• Excerto do documento:
Entrevista

Jaime Marta Soares, presidente da Liga dos Bombeiros Portugueses
Bombeiros: o maior exército da paz e da vida

jaime_marta_soares1.jpgNo rescaldo da tragédia florestal, o "porta-voz" dos bombeiros nacionais fala dos desafios e das dificuldades que se colocam aos cerca de 30 mil «soldados da paz».

Os últimos meses foram especialmente trágicos para a floresta portuguesa, fazendo dezenas de vítimas e registando perdas de milhões. No habitual pingue pongue de críticas entre intervenientes a ação dos bombeiros foi visada. Como viu esta situação?
Que alguns queiram fazer dos bombeiros bodes expiatórios é uma coisa, outra coisa diferente é que estes operacionais o sejam. Existiu essa intenção, mas a mensagem não passa porque os portugueses sabem separar o trigo do joio. Sabem quem é que nasceu deles e morre por eles, quem é que todos os dias está vigilante 24 sobre 24 horas, numa prestação de serviço qualificada e assente no conhecimento e no profissionalismo, pese embora a maioria ser voluntário. O poder político deparou-se com aquilo que é a sua incompetência, de um Estado que não foi capaz de assumir o seu papel e numa fuga para a frente deu a entender que alguém teria de ser sacrificado para lhes salvar a face.

• Entradas fornecidas:
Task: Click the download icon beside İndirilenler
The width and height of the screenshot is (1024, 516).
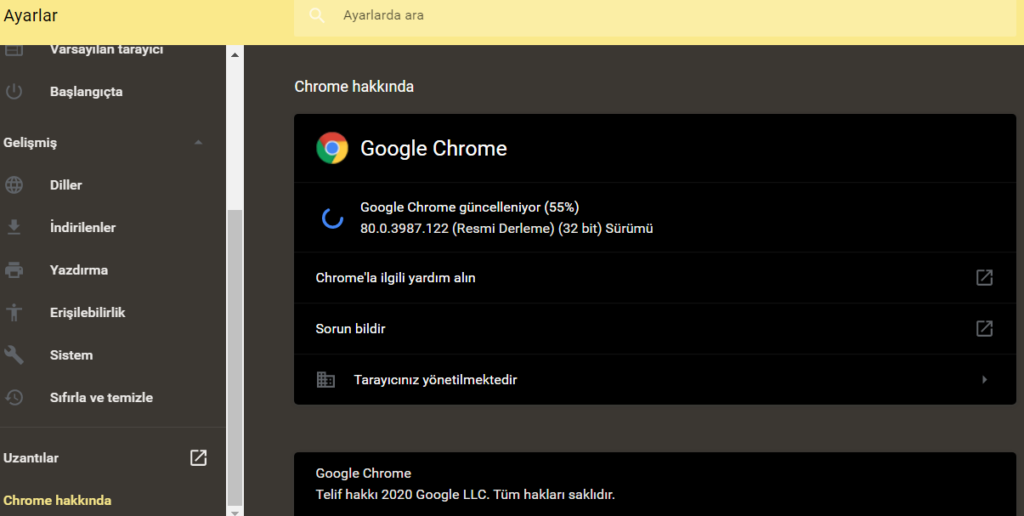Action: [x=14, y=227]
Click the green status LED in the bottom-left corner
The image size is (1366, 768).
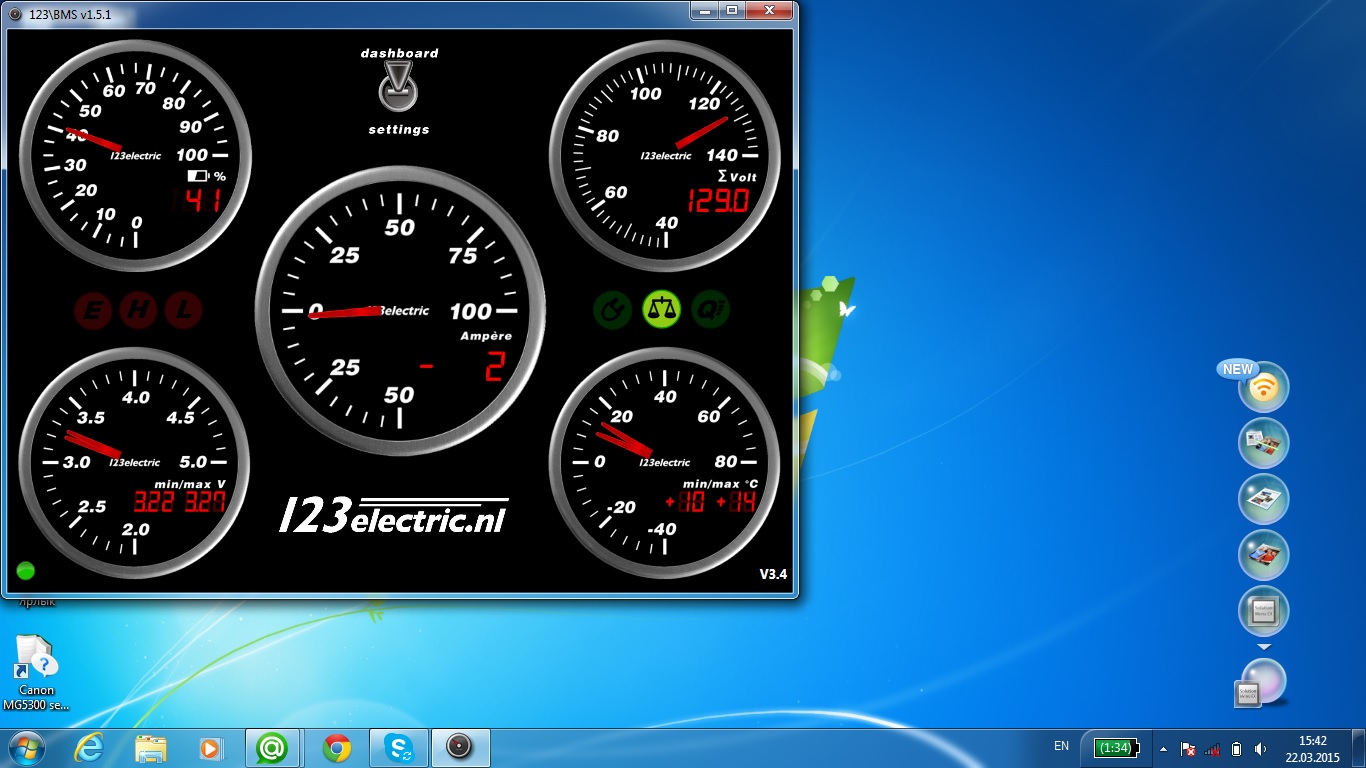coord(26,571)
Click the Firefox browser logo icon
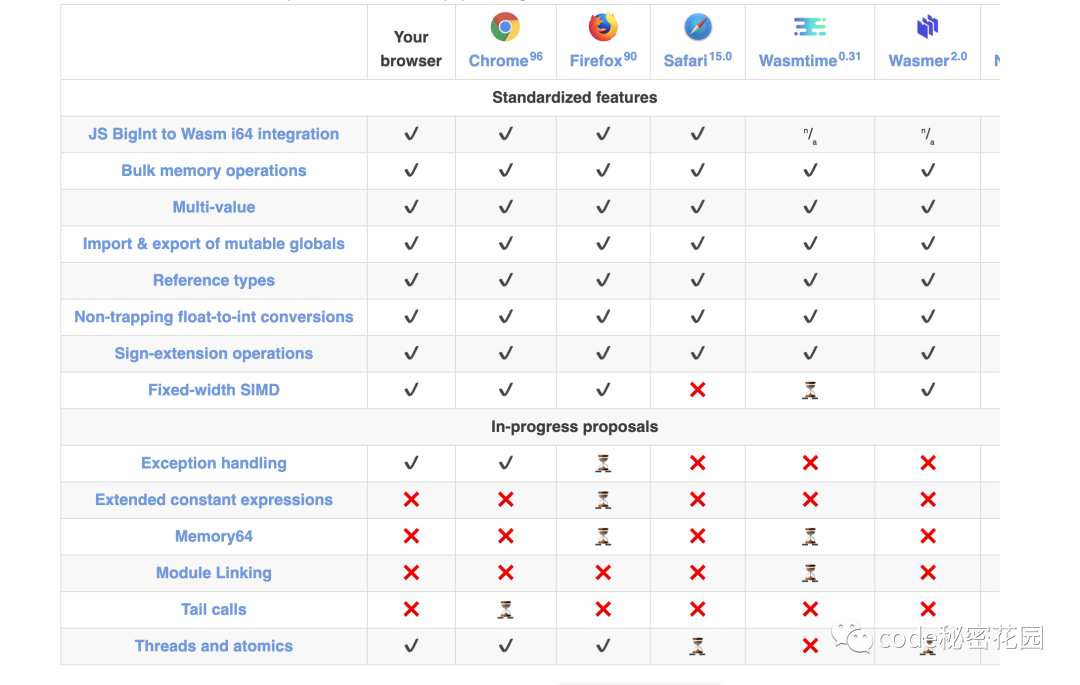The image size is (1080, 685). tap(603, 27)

--

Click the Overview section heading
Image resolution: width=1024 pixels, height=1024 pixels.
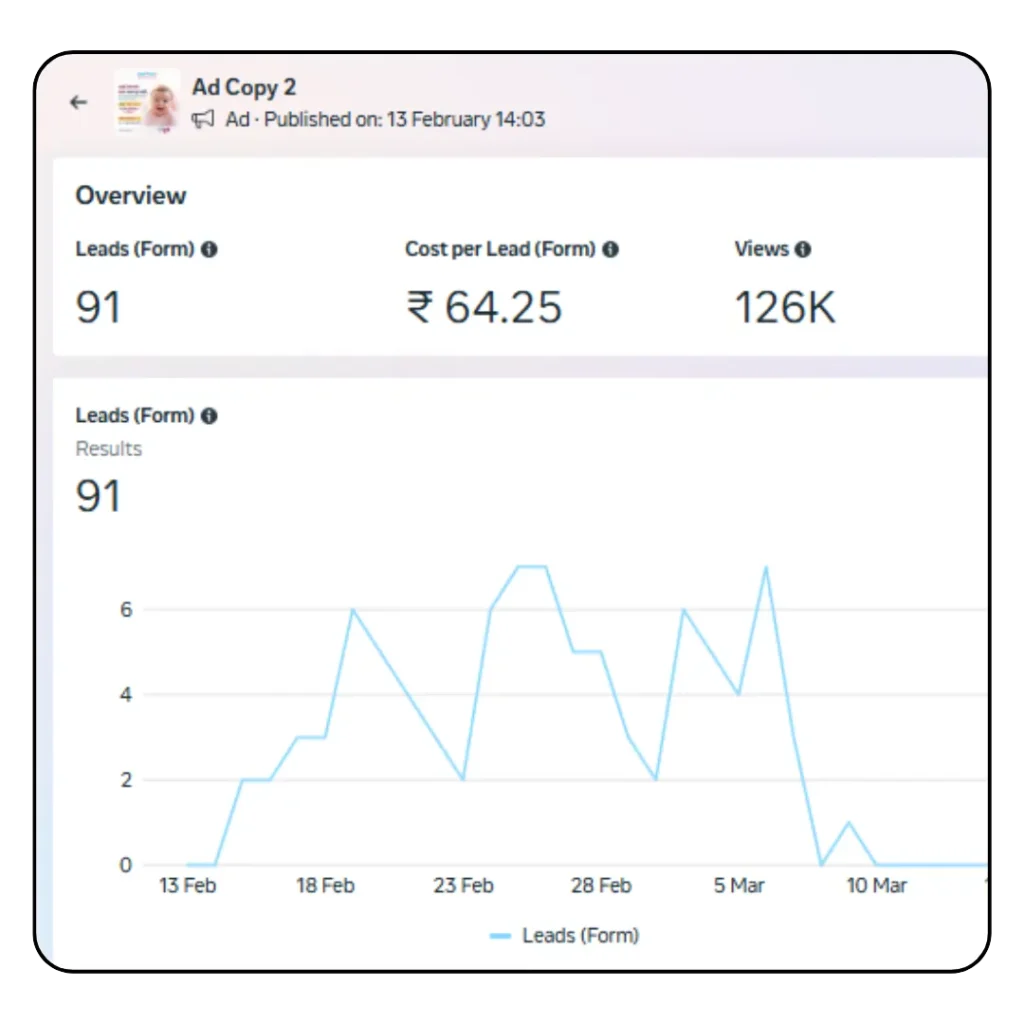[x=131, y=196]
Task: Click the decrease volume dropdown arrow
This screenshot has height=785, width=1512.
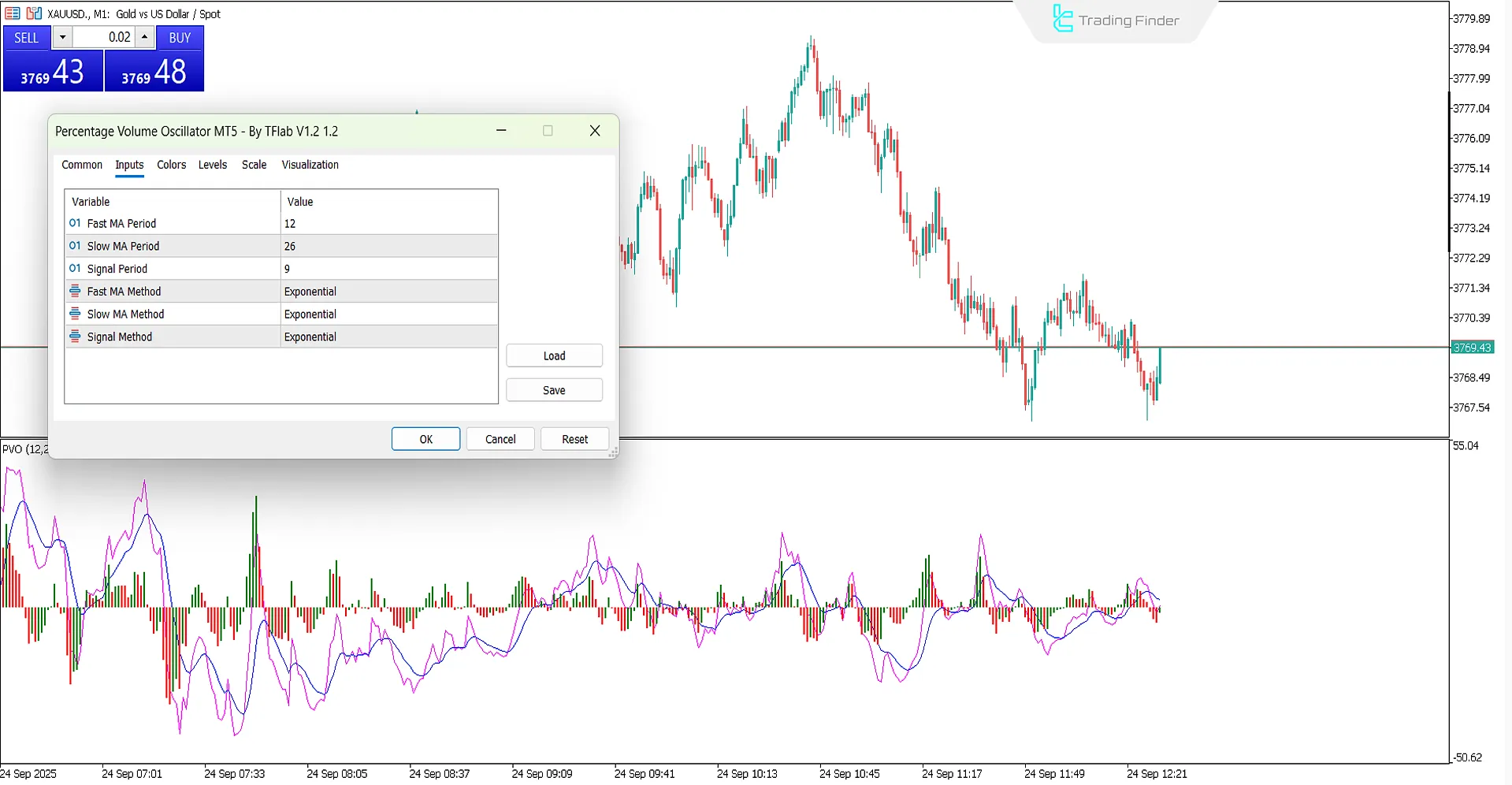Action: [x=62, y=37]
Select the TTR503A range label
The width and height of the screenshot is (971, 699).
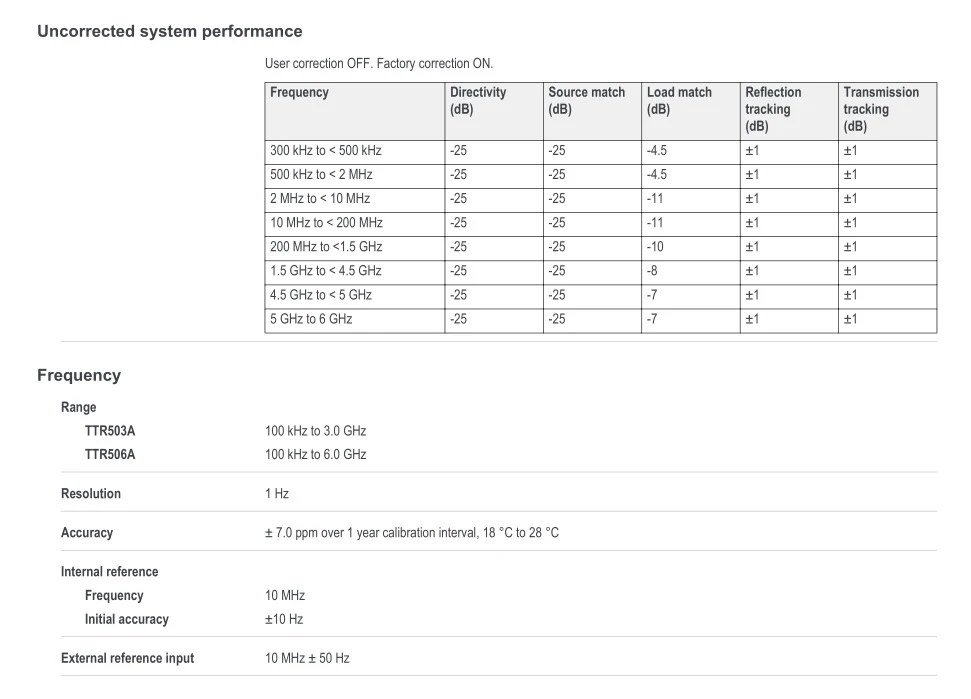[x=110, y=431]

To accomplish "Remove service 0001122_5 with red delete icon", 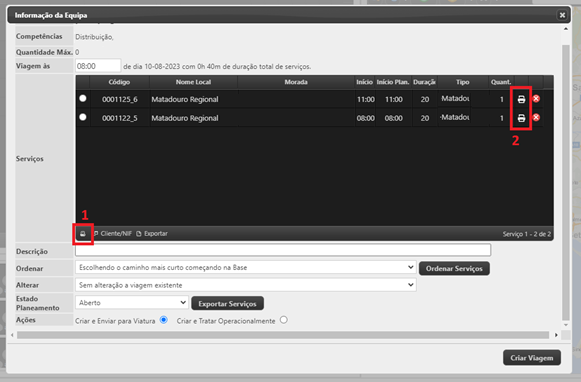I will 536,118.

==

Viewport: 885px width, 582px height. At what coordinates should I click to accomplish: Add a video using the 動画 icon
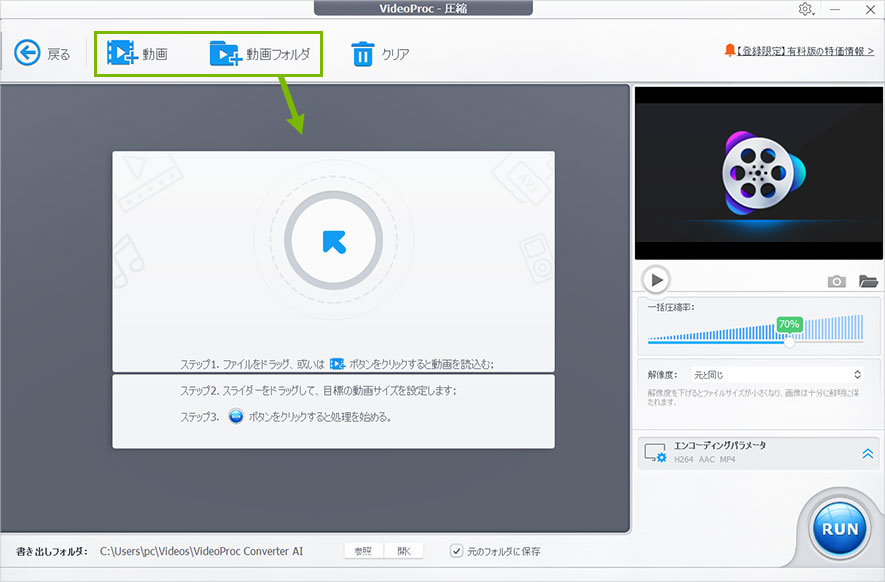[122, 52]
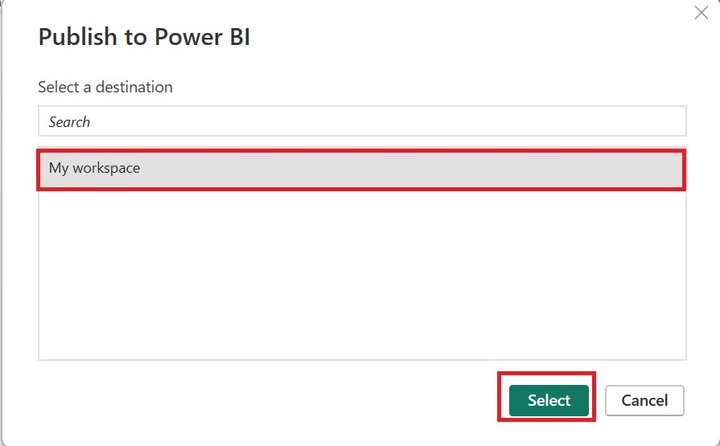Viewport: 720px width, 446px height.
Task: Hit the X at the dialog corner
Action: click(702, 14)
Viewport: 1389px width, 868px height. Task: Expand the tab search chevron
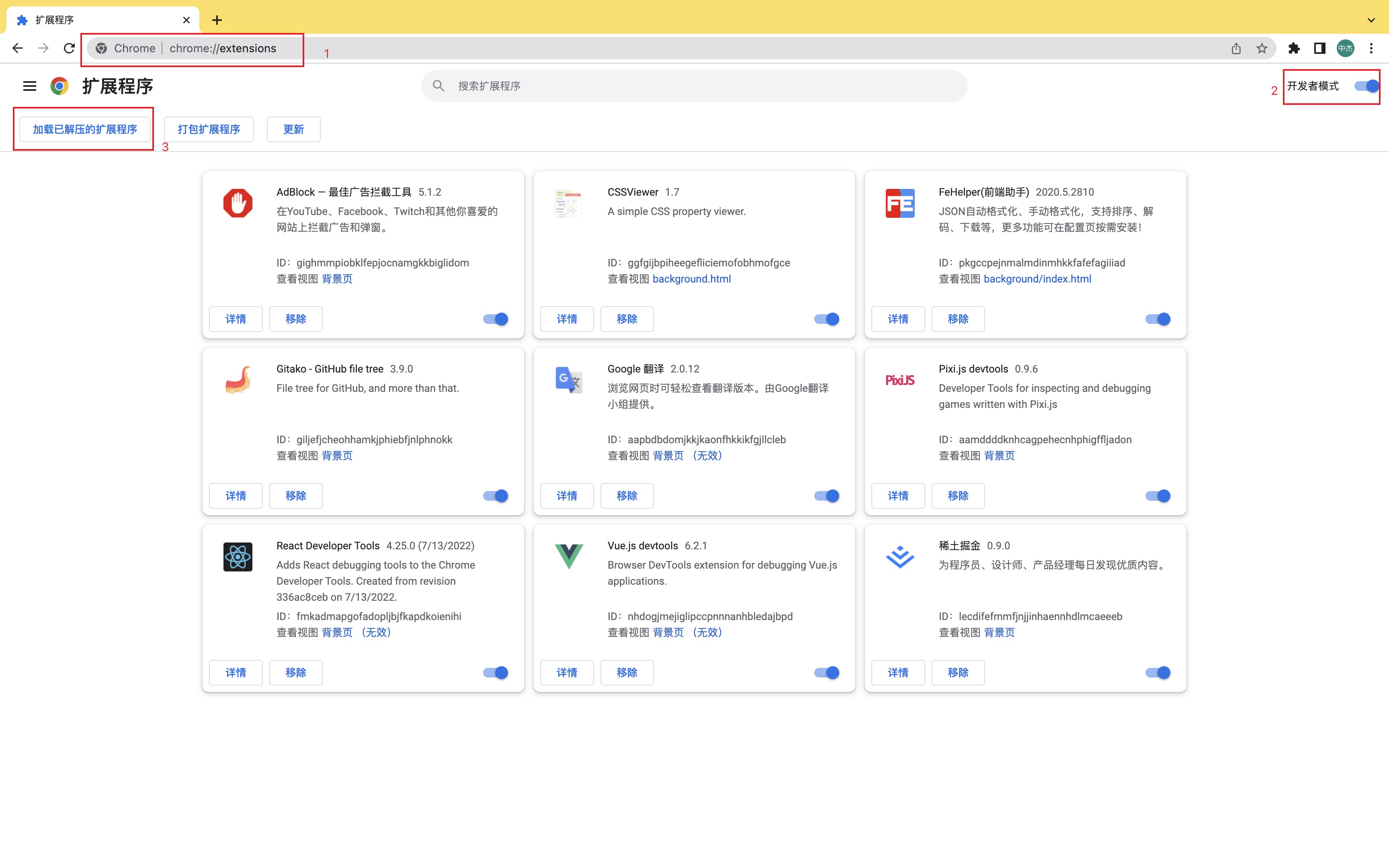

• Tarefas propostas:
**A.** Segundo a entrevista sobre os bombeiros, quantos «soldados da paz» existem aproximadamente?
**B.** Copie da entrevista sobre os bombeiros o trecho que vai de "Que alguns queiram" até "salvar a face.", inclusive.
**C.** Prossiga a entrevista sobre os bombeiros a partir do ponto em que termina.

• Resultados por tarefa:
**A.** Cerca de 30 mil.

**B.**
Que alguns queiram fazer dos bombeiros bodes expiatórios é uma coisa, outra coisa diferente é que estes operacionais o sejam. Existiu essa intenção, mas a mensagem não passa porque os portugueses sabem separar o trigo do joio. Sabem quem é que nasceu deles e morre por eles, quem é que todos os dias está vigilante 24 sobre 24 horas, numa prestação de serviço qualificada e assente no conhecimento e no profissionalismo, pese embora a maioria ser voluntário. O poder político deparou-se com aquilo que é a sua incompetência, de um Estado que não foi capaz de assumir o seu papel e numa fuga para a frente deu a entender que alguém teria de ser sacrificado para lhes salvar a face.

**C.**
Rejeita, por isso, qualquer tipo de responsabilidades dos operacionais nas tragédias de Pedrógão e de 15 de outubro?
Podemos provar que nas situações concretas os bombeiros fizeram bem aquilo que tinham de fazer. Eles são os operacionais de terreno e não têm competências de comandamento, que se encontra nos comandantes distritais que assumem a liderança das operações. Os bombeiros obedeceram a ordens da Proteção Civil, ou seja, quem tinha a estratégia e a competência para comandar. Se alguém não cumpriu a sua missão, não foram os bombeiros, com toda a certeza.

Depois de tantos debates e tantas oportunidades perdidas, pouco resta para arder da nossa mancha verde. O que falhou para chegarmos a este ponto?
O problema dos incêndios não está no combate, está a montante. Está na prevenção estrutural que não existe. Os fogos evitam-se, não se combatem. É preciso planeamento para ordenar a floresta e torná-la resiliente ao fogo. Infelizmente, nada disto foi feito. Floresta povoada é floresta vigiada e o que se passa é exatamente o oposto. Os bombeiros foram os agentes que alertaram, ao longo dos anos, para o abandono das populações e da agricultura, das manchas contínuas de espécies altamente inflamáveis, não haver caminhos, nem linhas de corta fogo, etc.  Isto são problemas que acabam por sobrar para o combate ao fogo e os principais agentes no seu ataque são os bombeiros.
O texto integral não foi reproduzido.